- [Work order]: Of all the lines below, output only those starting at the one with "This screenshot has width=849, height=464." and ending at the one with "Given: Open the Metal Folding Chairs link", both ends included, exactly as written.

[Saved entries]
▼▼▼

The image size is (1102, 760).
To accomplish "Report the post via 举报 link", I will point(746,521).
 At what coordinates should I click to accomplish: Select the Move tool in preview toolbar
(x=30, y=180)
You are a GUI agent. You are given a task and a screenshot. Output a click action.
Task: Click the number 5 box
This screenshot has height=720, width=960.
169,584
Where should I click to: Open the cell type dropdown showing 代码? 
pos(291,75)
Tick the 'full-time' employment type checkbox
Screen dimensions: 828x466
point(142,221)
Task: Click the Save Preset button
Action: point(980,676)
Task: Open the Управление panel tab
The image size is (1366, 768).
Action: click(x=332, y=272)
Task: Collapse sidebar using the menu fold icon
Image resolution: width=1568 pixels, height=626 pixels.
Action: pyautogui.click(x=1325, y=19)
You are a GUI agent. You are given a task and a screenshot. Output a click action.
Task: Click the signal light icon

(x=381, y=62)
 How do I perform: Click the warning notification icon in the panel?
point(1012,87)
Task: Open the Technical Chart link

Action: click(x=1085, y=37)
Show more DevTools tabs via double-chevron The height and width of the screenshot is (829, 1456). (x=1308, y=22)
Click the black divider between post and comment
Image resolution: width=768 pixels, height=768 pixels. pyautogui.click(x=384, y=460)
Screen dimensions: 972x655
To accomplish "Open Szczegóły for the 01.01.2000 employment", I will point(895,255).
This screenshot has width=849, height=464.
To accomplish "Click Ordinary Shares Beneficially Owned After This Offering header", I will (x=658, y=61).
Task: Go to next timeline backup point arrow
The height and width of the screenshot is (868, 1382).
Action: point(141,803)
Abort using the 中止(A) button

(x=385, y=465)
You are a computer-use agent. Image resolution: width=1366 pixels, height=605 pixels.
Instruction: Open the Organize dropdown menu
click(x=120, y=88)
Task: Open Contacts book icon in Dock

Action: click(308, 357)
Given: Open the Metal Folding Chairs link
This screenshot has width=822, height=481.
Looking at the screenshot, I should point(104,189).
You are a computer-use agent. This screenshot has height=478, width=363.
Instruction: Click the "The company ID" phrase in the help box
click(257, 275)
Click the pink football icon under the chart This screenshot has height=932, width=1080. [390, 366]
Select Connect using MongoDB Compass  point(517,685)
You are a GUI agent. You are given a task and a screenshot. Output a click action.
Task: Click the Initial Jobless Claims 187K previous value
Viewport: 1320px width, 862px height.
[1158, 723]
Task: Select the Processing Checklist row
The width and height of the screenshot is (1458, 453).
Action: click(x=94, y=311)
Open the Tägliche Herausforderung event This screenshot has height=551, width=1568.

▲▲▲

- [Final answer]:
This screenshot has width=849, height=464.
To accomplish "Click Ordinary Shares Beneficially Owned After This Offering header", I will (x=658, y=61).
Task: Go to next timeline backup point arrow
The height and width of the screenshot is (868, 1382).
Action: point(141,803)
Abort using the 中止(A) button

(x=385, y=465)
You are a computer-use agent. Image resolution: width=1366 pixels, height=605 pixels.
Instruction: Open the Organize dropdown menu
click(x=120, y=88)
Task: Open Contacts book icon in Dock

Action: click(308, 357)
Given: Open the Metal Folding Chairs link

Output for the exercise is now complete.